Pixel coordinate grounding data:
☆ ☆ ☆ ☆ ☆ ☆ ☆
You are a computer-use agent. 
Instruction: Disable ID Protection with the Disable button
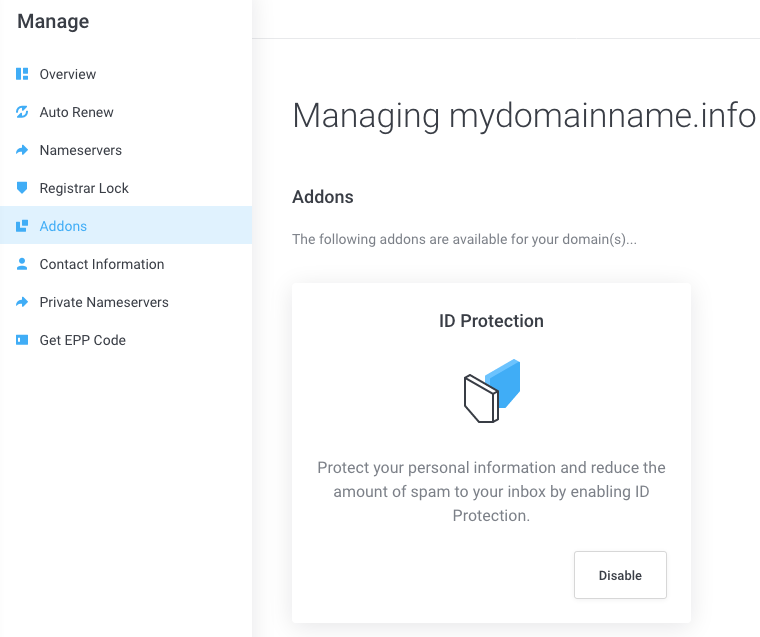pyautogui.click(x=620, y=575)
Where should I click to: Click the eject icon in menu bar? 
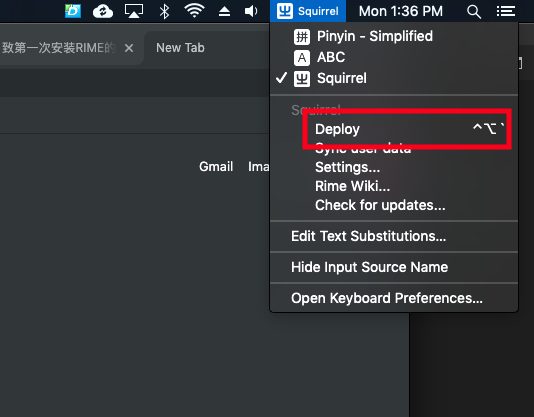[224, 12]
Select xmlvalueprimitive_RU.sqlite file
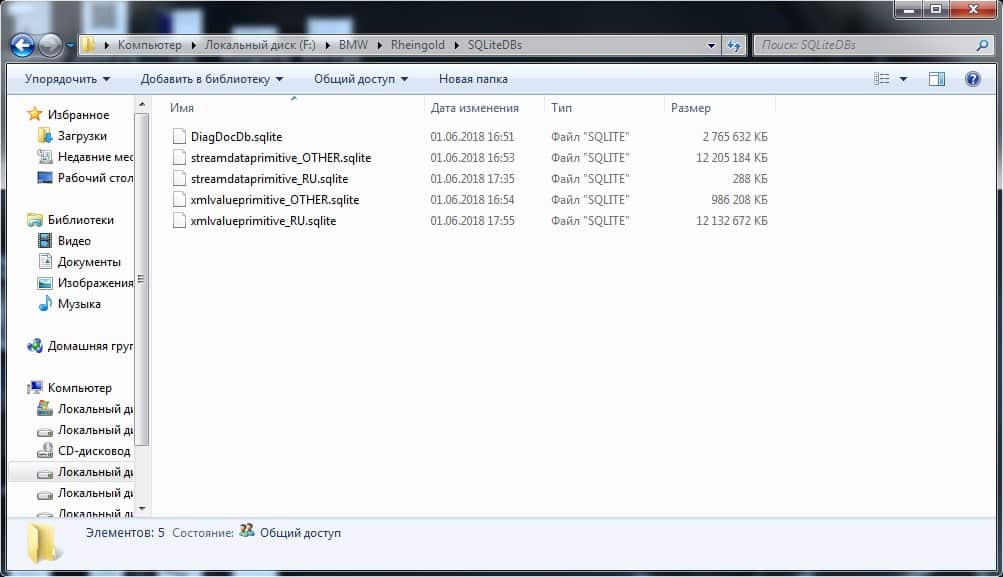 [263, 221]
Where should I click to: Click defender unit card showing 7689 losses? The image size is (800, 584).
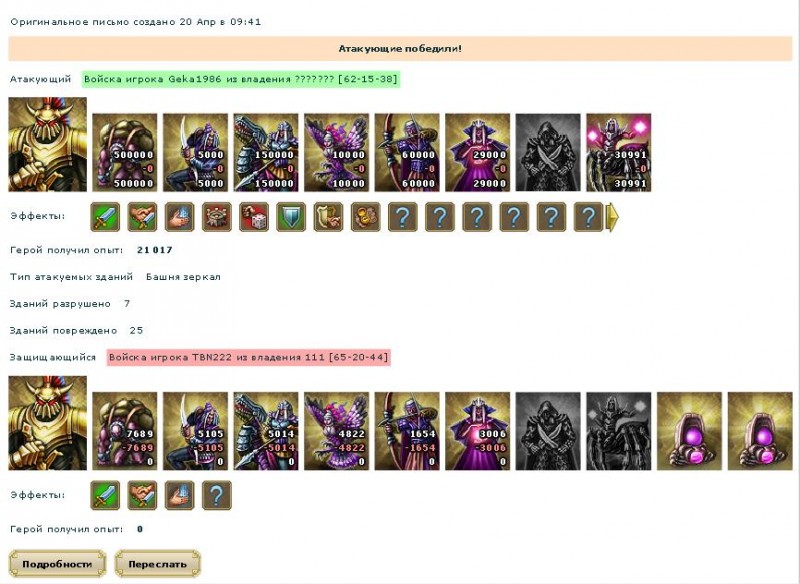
☆ ☆ ☆ ☆ ☆ ☆ ☆
• **Goal of the exercise**
Write the lines above out again exactly, excluding every picture.

• **Expected answer**
You are a computer-use agent. 
Instruction: Disable ID Protection with the Disable button
pyautogui.click(x=620, y=575)
Where should I click to: Click the eject icon in menu bar? 
[224, 12]
Select xmlvalueprimitive_RU.sqlite file
 [263, 221]
Where should I click to: Click defender unit card showing 7689 losses? The image size is (800, 584).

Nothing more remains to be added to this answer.